Clinical Validity of Next-Generation Sequencing Multi-Gene Panel Testing for Detecting Pathogenic Variants in Patients With Hereditary Breast-Ovarian Cancer Syndrome
10.3343/alm.2020.40.2.148
- Author:
Jaeeun YOO
1
;
Gun Dong LEE
;
Jee Hae KIM
;
Seung Nam LEE
;
Hyojin CHAE
;
Eunhee HAN
;
Yonggoo KIM
;
Myungshin KIM
Author Information
1. Department of Laboratory Medicine, Seoul St. Mary's Hospital, College of Medicine, The Catholic University of Korea, Seoul, Korea. microkim@catholic.ac.kr
- Publication Type:Original Article
- From:Annals of Laboratory Medicine
2020;40(2):148-154
- CountryRepublic of Korea
- Language:English
-
Abstract:
BACKGROUND:Hereditary breast and ovarian cancer syndrome (HBOC) is caused by pathogenic variants in BRCA and other cancer-related genes. We analyzed variants in BRCA gene and other cancer-related genes in HBOC patients to evaluate the clinical validity of next-generation sequencing (NGS) multi-gene panel testing.

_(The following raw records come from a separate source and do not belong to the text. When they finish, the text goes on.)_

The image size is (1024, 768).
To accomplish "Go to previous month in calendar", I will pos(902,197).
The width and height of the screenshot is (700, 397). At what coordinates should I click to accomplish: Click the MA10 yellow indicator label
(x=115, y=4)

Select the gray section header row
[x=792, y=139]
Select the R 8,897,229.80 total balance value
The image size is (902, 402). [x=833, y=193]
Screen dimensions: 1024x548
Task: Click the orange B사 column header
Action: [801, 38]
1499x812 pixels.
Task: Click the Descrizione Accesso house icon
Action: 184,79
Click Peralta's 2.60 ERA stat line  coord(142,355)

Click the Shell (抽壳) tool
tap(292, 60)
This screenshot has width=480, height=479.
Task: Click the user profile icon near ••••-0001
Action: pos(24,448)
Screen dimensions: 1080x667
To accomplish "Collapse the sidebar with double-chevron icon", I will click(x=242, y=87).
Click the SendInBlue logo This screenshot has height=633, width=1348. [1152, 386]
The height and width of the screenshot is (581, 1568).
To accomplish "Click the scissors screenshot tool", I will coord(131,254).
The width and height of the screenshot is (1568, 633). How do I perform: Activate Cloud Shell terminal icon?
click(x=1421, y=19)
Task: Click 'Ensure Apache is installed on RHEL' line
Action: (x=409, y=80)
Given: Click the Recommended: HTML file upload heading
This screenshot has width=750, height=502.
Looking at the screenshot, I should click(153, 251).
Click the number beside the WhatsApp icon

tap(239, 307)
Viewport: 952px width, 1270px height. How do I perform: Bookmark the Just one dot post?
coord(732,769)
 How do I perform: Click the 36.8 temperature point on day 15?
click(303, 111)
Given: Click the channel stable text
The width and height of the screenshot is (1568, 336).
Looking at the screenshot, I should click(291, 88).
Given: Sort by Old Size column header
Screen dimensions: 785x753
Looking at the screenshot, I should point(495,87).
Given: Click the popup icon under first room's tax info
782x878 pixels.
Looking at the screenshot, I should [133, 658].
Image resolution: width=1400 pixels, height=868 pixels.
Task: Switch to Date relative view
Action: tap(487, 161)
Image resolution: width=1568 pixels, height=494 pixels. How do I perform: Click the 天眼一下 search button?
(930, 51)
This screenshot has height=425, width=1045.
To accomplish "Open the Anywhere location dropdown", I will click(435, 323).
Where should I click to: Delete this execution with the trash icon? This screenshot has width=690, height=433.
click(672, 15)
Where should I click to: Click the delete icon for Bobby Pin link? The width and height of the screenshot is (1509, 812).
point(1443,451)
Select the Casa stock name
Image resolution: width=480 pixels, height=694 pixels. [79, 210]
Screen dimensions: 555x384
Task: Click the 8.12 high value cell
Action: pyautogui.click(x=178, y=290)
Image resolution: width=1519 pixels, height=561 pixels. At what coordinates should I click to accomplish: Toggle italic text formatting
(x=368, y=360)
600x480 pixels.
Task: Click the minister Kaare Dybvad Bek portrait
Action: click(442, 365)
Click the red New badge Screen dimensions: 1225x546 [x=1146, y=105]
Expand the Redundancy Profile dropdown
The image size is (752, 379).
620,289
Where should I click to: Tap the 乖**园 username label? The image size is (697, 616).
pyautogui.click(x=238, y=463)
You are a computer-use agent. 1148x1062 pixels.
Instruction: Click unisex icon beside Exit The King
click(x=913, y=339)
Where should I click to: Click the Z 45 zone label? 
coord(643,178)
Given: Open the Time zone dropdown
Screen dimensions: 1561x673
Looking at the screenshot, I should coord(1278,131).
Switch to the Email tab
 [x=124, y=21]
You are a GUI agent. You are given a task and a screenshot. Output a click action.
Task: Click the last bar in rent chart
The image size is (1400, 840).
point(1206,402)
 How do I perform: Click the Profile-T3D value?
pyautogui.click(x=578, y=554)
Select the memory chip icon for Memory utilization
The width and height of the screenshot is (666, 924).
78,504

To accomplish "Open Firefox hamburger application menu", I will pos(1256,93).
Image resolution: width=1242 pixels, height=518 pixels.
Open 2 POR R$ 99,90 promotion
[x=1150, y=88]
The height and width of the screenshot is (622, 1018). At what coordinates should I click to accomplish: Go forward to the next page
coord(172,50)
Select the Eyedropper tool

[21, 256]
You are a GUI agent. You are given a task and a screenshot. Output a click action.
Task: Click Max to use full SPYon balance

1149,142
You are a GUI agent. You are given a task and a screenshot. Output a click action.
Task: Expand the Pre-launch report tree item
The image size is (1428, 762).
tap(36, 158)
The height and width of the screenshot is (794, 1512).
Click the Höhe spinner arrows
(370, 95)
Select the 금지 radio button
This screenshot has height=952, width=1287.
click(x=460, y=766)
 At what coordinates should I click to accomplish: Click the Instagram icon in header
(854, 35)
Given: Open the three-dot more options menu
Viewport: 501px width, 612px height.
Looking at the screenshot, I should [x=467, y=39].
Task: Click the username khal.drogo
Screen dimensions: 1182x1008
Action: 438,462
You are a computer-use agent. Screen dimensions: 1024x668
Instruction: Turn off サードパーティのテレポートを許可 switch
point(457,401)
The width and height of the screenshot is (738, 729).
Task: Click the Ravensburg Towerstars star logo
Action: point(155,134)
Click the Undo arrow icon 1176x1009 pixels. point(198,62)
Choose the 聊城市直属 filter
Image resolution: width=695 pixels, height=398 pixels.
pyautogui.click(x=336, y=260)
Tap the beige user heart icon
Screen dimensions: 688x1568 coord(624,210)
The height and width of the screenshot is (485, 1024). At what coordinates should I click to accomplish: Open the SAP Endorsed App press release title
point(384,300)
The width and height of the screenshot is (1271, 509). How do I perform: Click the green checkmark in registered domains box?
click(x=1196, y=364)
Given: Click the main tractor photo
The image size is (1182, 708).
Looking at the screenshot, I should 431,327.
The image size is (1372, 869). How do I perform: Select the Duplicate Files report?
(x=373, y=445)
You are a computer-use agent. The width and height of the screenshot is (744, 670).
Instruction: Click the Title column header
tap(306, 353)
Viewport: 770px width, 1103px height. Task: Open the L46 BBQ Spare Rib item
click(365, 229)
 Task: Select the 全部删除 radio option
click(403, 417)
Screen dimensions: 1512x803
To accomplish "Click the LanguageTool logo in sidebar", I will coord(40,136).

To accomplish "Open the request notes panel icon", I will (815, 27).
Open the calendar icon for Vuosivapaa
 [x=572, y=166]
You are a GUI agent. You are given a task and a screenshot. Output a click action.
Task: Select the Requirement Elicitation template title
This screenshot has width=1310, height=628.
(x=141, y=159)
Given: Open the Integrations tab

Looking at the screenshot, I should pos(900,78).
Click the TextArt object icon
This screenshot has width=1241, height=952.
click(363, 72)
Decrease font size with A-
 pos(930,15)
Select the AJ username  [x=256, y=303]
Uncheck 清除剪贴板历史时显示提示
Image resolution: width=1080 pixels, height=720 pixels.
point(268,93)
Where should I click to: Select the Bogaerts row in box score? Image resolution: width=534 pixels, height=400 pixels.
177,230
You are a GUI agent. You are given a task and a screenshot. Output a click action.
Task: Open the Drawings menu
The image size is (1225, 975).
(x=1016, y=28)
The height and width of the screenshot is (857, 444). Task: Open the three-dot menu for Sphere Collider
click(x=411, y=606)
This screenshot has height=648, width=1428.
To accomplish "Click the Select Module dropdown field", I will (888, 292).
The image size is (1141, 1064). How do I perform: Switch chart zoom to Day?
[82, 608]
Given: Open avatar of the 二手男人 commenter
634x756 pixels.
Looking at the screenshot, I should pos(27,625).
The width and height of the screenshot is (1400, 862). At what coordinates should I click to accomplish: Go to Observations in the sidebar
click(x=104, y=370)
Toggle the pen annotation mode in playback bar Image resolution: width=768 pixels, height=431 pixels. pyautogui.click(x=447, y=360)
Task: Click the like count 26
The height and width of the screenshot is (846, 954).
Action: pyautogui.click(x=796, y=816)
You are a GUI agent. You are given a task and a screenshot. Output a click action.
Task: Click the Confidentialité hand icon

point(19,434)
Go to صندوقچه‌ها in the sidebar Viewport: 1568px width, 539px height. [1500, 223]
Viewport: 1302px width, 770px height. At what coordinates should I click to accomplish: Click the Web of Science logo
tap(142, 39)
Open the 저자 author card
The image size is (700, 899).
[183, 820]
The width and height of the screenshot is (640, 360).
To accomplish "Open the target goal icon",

METHODS:The BRCA1/2 NGS testing was conducted for 262 HBOC patients. Multiplex ligation-dependent probe amplification and direct Sanger sequencing were performed for confirmation. Multi-gene panel testing was conducted for 120 patients who did not possess BRCA1/2 pathogenic variants but met the National Comprehensive Cancer Network criteria.
RESULTS:Pathogenic variants in BRCA1/2 were detected in 30 HBOC patients (11.5%). Additionally, four out of the 120 patients possessed pathogenic variants by multi-gene panel testing (3.3%): MSH2 (c.256G>T, p.Glu86*), PMS2 (c.1687C>T, p.Arg563*), CHEK2 (c.546C>A, p.Tyr182*), and PALB2 (c.3351-1G>C). All the four patients had a family history of cancer.
CONCLUSIONS:Multi-gene panel testing could be a significant screening tool for HBOC patients, especially for those with a family history of cancer.